According to a recent report from SecurityScorecard, a huge network of over 130,000 hacked devices is actively trying to break into Microsoft 365 accounts worldwide. These attackers are using a technique called password spraying, which involves guessing common passwords across many accounts.

They’re specifically targeting systems that still use basic authentication, which allows them to sidestep multi-factor authentication (MFA) protections.

According to the SecurityScorecard report, the attackers are using credentials stolen by malicious software known as infostealers. This lets them launch large-scale attacks on numerous accounts. By relying on non-interactive logins through Basic Authentication, they can sneak past MFA safeguards and gain access without setting off any security alarms. It’s like picking a lock quietly instead of kicking down the door.
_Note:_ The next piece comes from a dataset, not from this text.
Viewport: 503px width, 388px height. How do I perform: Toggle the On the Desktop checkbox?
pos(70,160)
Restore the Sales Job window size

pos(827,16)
Organizations relying solely on interactive sign-in monitoring are blind to these attacks. Non-interactive sign-ins, commonly used for service-to-service authentication, legacy protocols (e.g., POP, IMAP, SMTP), and automated processes, do not trigger MFA in many configurations. Basic Authentication, still enabled in some environments, allows credentials to be transmitted in plain form, making it a prime target for attackers, writes SecurityScorecard.

The botnet, which is allegedly operated by a Chinese organization, is using a sneaky method to try and break into accounts by leveraging Basic Authentication. This technique involves targeting a wide range of accounts with commonly used or leaked passwords. Basic Auth doesn’t require any back-and-forth interaction so if the attackers find a match with the credentials they’re trying, they aren’t asked for multi-factor authentication (MFA) and often slip past Conditional Access Policies (CAP) unnoticed. This allows them to quietly confirm whether an account’s credentials are valid.

Once they’ve verified the login details, these credentials can be used in two ways: either to access older services that don’t demand MFA, or as part of more advanced phishing schemes designed to fully bypass security measures and take over the account.

SecurityScorecard points out that you might be able to spot signs of these password-spray attacks by checking your Entra ID logs. Look for unusual patterns like a spike in non-interactive login attempts, repeated failed logins from different IP addresses, and the appearance of the fasthttp user agent in the authentication records.

This is one of the most dangerous attacks since the wrongdoers can bypass the multi-factor authentication. We’ve learned about this from Bleeping Computer.